Elvis: visualising public spending and investigating corruption
Elvis allows journalists to visualise and investigate public spending. Elvis was part of the 16 semi-finalist of our Startups for News competition. We asked the team a few questions about their startup.
What did you do prior to launching Elvis?
Adriana, co-founder, is a data journalist, and Victor, the other co-founder, is a freelance coder for newsrooms.
What problem are you trying to address for newsrooms?
Open data is everywhere, but not every journalist is a skilled data analyst. By creating tools, we help newsrooms find leads and support for stories in the data. Our focus lies on public spending, specifically tender data.
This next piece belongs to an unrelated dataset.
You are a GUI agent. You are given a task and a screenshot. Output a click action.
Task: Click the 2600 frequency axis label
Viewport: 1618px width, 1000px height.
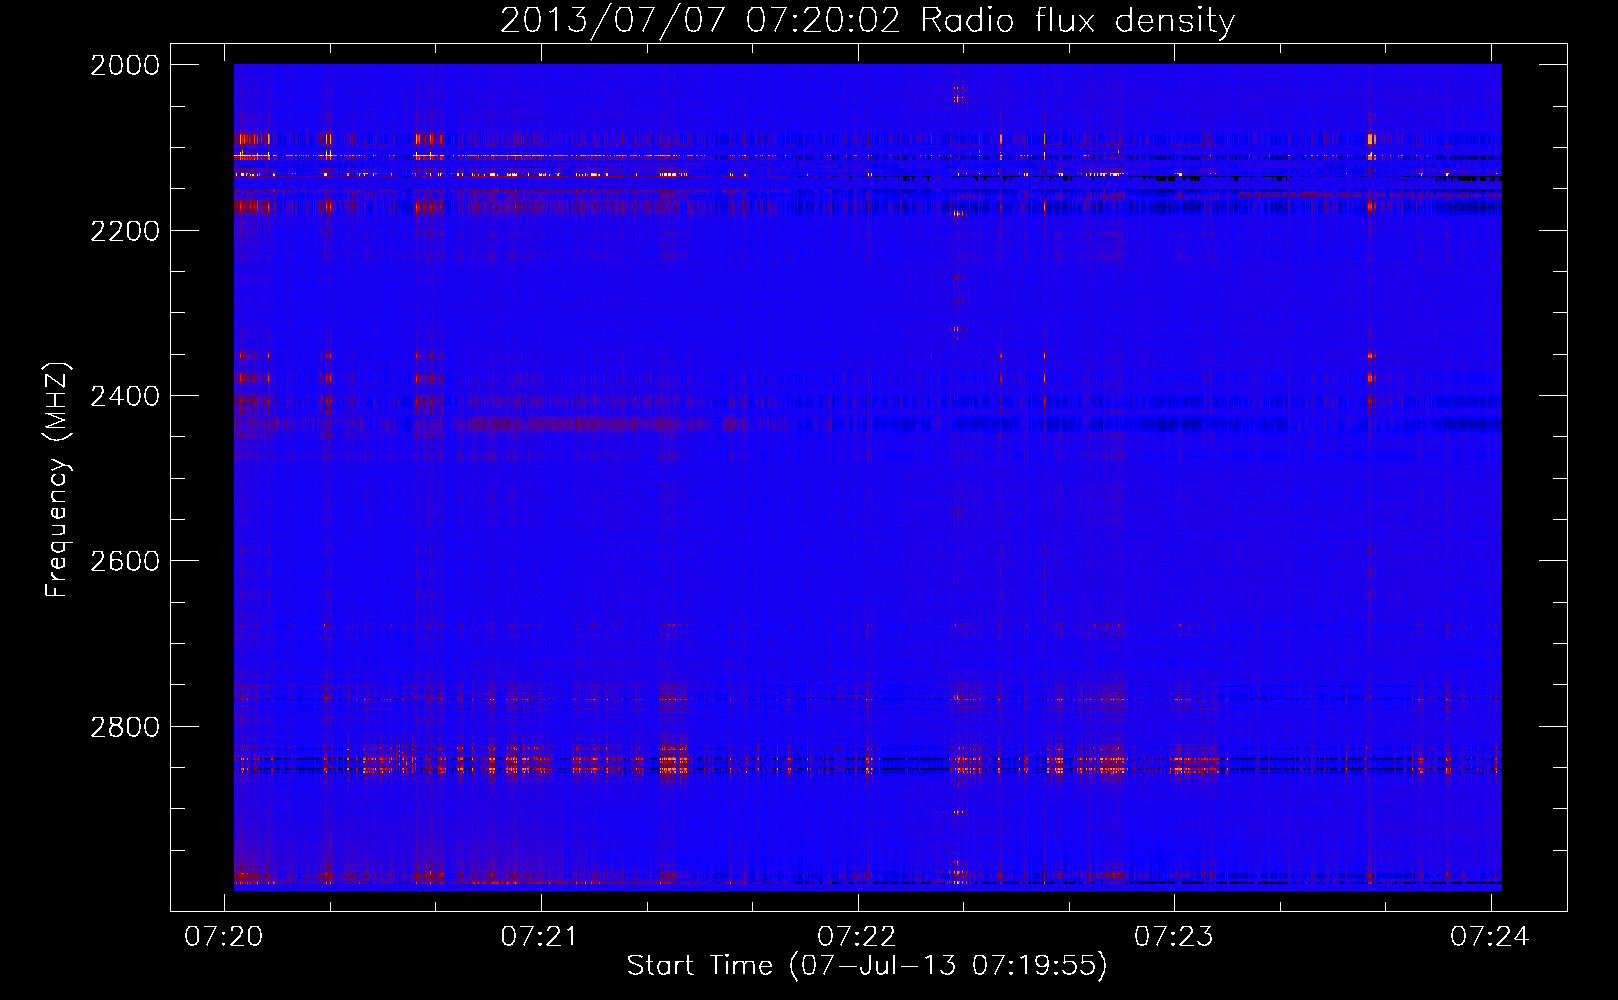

Public procurement (or tendering) is the process of acquiring goods and services for the government. It is therefore the most prominent flow of public money into the private sector. However, structured journalistic research into tenders is limited. Only incidental cases make it to the media and these are often facilitated by whistle-blowers. We want to spread the notion that it is important for the government to be open about how it spends the money that we entrust in its metaphorical hands.
How are you attempting to solve the problems described above?
Journalists can use Elvis to visualise public spending in a specific EU country, sector, and year range. It allows journalists to reveal suspicious relationships between government and companies and visually answer questions like ‘Who is dominating the IT market in the Netherlands?’ or ‘Which companies earn most money from public spending in Slovakia?’.
Let’s dive into more detail: with Elvis, journalists can visualise public spending data as graphs or networks of financial relations. They can visualise parts of the public sector of a country — such as IT or healthcare — or draw an entity network.
Governments and companies are visualised as a network of blue and red ‘dots’. Each connection between a government (red) and a company (blue) dot in the network is a tender — or the amount of money they exchanged. The thickness of this connection, as well as the size of the dot, can represent how much public money was awarded or how many tenders were awarded.
Are there any clusters? Are there companies dominating the market?
The network visualisation is accompanied by a sidebar and a detailed view. Here, the journalist can find a list of all the companies and governments in the network, sort them by value, search for a specific entity, or click through to other platforms such as TED (Tenders Electronic daily) and the opentender.eu dashboard.
We are also experimenting with adding red flags of corruption to the network, flagging companies, governments and tenders that might be involved. The two flags we have implemented until now either show low competition — whether the company comes from same city as the government institution — or whether it is registered in a tax haven. Whether these red flags indicate corruption however depends heavily on the sector and the country the journalist is looking at.
Given the data is filled in manually by public officials, all tender data is very inconsistent. Bulk analysis of the data can be therefore quite challenging. It so often happens that the same company shows up with different spelling leading to multiple dots instead of one. We have therefore implemented a simple tool to merge these into one.
What sets you apart from your competitors? List three elements.
We have no competition. But compared to other dashboards we have seen with similar data, Elvis is very straightforward. We primarily focus on the network view and a simple sidebar. We don’t want the tool to become an overwhelming dashboard. Also, Elvis is fun! We offer wiggly visualisations and pictures of fruit.
What is your business model?
We aim to sell our expertise on tender data beyond what Elvis does, by creating custom analysis for newsrooms, as well as adapting Elvis as a network visualisation platform for different data for interested newsrooms.
What are your next steps?
Elvis is not finished yet, so there are still quite a few steps to take when it comes to optimisation. We want to make the user experience better, mainly in terms of speed. Our graph database contains 7 million tenders and is therefore often too slow. We would also like to add more red flags of corruption. We are also curious to find out what journalists would like to find on Elvis!